Task objective | Convert everything from the line containing "This screenshot has width=1176, height=1032." down to the line containing "click(x=93, y=1012)" into a two-column CSV with the columns instruction and action. Put the text in instruction and its answer in action, with each in one quoted field and line breaks replaced by spaces. Leave the pictures out.

Material |
^^^^^^^^
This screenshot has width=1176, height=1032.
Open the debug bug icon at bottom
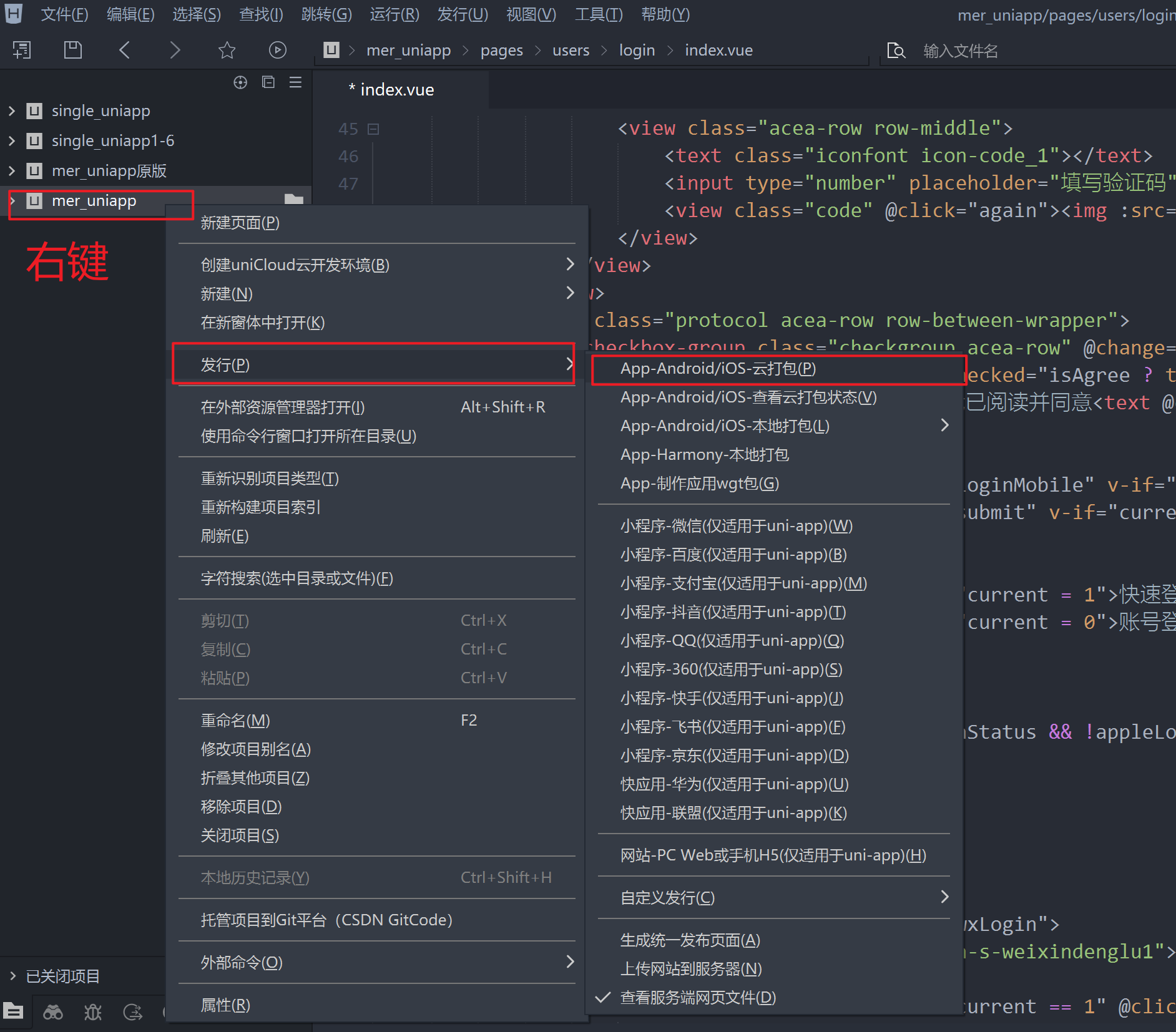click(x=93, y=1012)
^^^^^^^^
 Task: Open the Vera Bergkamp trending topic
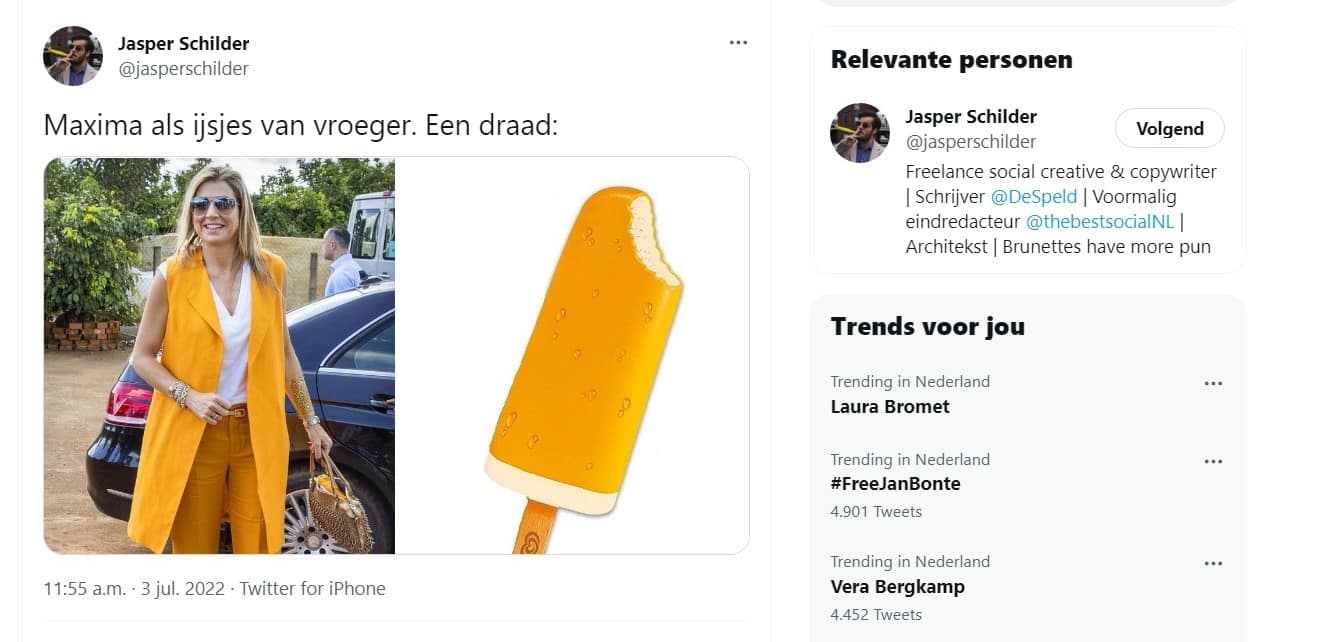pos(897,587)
^^^^^^^^
Written response |
instruction,action
"This screenshot has width=1176, height=1032. Open the debug bug icon at bottom","click(x=93, y=1012)"